[Word and item position data]
[start]

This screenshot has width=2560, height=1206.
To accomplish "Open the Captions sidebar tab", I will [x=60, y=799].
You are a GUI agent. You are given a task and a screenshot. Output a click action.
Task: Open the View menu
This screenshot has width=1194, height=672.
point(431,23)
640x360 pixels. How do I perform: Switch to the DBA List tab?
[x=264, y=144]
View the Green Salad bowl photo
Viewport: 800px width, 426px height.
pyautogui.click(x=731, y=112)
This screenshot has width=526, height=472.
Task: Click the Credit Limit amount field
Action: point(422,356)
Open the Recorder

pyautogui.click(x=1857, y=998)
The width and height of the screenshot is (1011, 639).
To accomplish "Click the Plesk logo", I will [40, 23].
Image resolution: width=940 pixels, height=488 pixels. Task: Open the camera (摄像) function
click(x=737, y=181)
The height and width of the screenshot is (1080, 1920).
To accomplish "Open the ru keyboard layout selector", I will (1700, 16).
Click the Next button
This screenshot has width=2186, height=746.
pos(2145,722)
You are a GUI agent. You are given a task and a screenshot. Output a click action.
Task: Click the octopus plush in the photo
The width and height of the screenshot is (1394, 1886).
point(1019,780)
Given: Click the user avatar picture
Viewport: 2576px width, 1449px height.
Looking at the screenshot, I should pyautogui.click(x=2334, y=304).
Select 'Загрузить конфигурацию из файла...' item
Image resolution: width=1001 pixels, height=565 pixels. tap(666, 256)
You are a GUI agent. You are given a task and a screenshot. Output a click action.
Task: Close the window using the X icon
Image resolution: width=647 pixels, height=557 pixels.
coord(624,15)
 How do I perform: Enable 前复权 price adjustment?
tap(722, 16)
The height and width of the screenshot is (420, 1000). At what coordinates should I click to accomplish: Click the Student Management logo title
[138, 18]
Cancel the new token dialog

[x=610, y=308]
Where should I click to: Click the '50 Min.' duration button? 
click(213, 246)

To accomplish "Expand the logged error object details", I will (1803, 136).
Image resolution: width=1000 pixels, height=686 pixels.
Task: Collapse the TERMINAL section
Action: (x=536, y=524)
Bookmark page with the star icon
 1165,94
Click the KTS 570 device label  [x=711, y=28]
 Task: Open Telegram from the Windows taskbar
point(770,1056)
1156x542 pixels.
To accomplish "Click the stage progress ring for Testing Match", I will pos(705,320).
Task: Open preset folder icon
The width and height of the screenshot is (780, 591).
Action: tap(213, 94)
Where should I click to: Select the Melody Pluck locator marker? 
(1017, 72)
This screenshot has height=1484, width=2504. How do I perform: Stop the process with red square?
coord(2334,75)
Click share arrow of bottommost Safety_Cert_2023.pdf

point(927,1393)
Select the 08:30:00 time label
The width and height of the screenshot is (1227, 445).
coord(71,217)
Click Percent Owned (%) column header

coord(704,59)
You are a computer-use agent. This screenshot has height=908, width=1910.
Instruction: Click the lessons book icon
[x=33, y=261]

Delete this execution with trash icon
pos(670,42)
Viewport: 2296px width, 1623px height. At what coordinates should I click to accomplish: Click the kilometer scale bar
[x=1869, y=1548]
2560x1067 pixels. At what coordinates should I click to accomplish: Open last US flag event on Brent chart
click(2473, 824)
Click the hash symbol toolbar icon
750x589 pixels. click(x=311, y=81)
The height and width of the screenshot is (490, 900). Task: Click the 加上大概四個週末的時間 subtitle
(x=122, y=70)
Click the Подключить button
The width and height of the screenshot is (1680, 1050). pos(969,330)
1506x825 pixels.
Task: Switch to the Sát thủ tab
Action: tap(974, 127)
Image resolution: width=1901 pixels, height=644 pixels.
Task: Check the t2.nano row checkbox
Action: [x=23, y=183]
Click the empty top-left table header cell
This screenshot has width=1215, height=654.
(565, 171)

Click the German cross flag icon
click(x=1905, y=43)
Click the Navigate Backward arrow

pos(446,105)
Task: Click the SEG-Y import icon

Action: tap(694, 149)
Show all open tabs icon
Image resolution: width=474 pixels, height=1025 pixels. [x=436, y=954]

[end]

Task objective:
Reproduce all of the material above, word for word and line for line.

Result of this task:
This screenshot has width=2560, height=1206.
To accomplish "Open the Captions sidebar tab", I will [x=60, y=799].
You are a GUI agent. You are given a task and a screenshot. Output a click action.
Task: Open the View menu
This screenshot has width=1194, height=672.
point(431,23)
640x360 pixels. How do I perform: Switch to the DBA List tab?
[x=264, y=144]
View the Green Salad bowl photo
Viewport: 800px width, 426px height.
pyautogui.click(x=731, y=112)
This screenshot has width=526, height=472.
Task: Click the Credit Limit amount field
Action: point(422,356)
Open the Recorder

pyautogui.click(x=1857, y=998)
The width and height of the screenshot is (1011, 639).
To accomplish "Click the Plesk logo", I will [40, 23].
Image resolution: width=940 pixels, height=488 pixels. Task: Open the camera (摄像) function
click(x=737, y=181)
The height and width of the screenshot is (1080, 1920).
To accomplish "Open the ru keyboard layout selector", I will (1700, 16).
Click the Next button
This screenshot has width=2186, height=746.
pos(2145,722)
You are a GUI agent. You are given a task and a screenshot. Output a click action.
Task: Click the octopus plush in the photo
The width and height of the screenshot is (1394, 1886).
point(1019,780)
Given: Click the user avatar picture
Viewport: 2576px width, 1449px height.
Looking at the screenshot, I should pyautogui.click(x=2334, y=304).
Select 'Загрузить конфигурацию из файла...' item
Image resolution: width=1001 pixels, height=565 pixels. tap(666, 256)
You are a GUI agent. You are given a task and a screenshot. Output a click action.
Task: Close the window using the X icon
Image resolution: width=647 pixels, height=557 pixels.
coord(624,15)
 How do I perform: Enable 前复权 price adjustment?
tap(722, 16)
The height and width of the screenshot is (420, 1000). At what coordinates should I click to accomplish: Click the Student Management logo title
[138, 18]
Cancel the new token dialog

[x=610, y=308]
Where should I click to: Click the '50 Min.' duration button? 
click(213, 246)

To accomplish "Expand the logged error object details", I will (1803, 136).
Image resolution: width=1000 pixels, height=686 pixels.
Task: Collapse the TERMINAL section
Action: (x=536, y=524)
Bookmark page with the star icon
 1165,94
Click the KTS 570 device label  [x=711, y=28]
 Task: Open Telegram from the Windows taskbar
point(770,1056)
1156x542 pixels.
To accomplish "Click the stage progress ring for Testing Match", I will pos(705,320).
Task: Open preset folder icon
The width and height of the screenshot is (780, 591).
Action: tap(213, 94)
Where should I click to: Select the Melody Pluck locator marker? 
(1017, 72)
This screenshot has height=1484, width=2504. How do I perform: Stop the process with red square?
coord(2334,75)
Click share arrow of bottommost Safety_Cert_2023.pdf

point(927,1393)
Select the 08:30:00 time label
The width and height of the screenshot is (1227, 445).
coord(71,217)
Click Percent Owned (%) column header

coord(704,59)
You are a computer-use agent. This screenshot has height=908, width=1910.
Instruction: Click the lessons book icon
[x=33, y=261]

Delete this execution with trash icon
pos(670,42)
Viewport: 2296px width, 1623px height. At what coordinates should I click to accomplish: Click the kilometer scale bar
[x=1869, y=1548]
2560x1067 pixels. At what coordinates should I click to accomplish: Open last US flag event on Brent chart
click(2473, 824)
Click the hash symbol toolbar icon
750x589 pixels. click(x=311, y=81)
The height and width of the screenshot is (490, 900). Task: Click the 加上大概四個週末的時間 subtitle
(x=122, y=70)
Click the Подключить button
The width and height of the screenshot is (1680, 1050). pos(969,330)
1506x825 pixels.
Task: Switch to the Sát thủ tab
Action: tap(974, 127)
Image resolution: width=1901 pixels, height=644 pixels.
Task: Check the t2.nano row checkbox
Action: [x=23, y=183]
Click the empty top-left table header cell
This screenshot has width=1215, height=654.
(565, 171)

Click the German cross flag icon
click(x=1905, y=43)
Click the Navigate Backward arrow

pos(446,105)
Task: Click the SEG-Y import icon

Action: tap(694, 149)
Show all open tabs icon
Image resolution: width=474 pixels, height=1025 pixels. [x=436, y=954]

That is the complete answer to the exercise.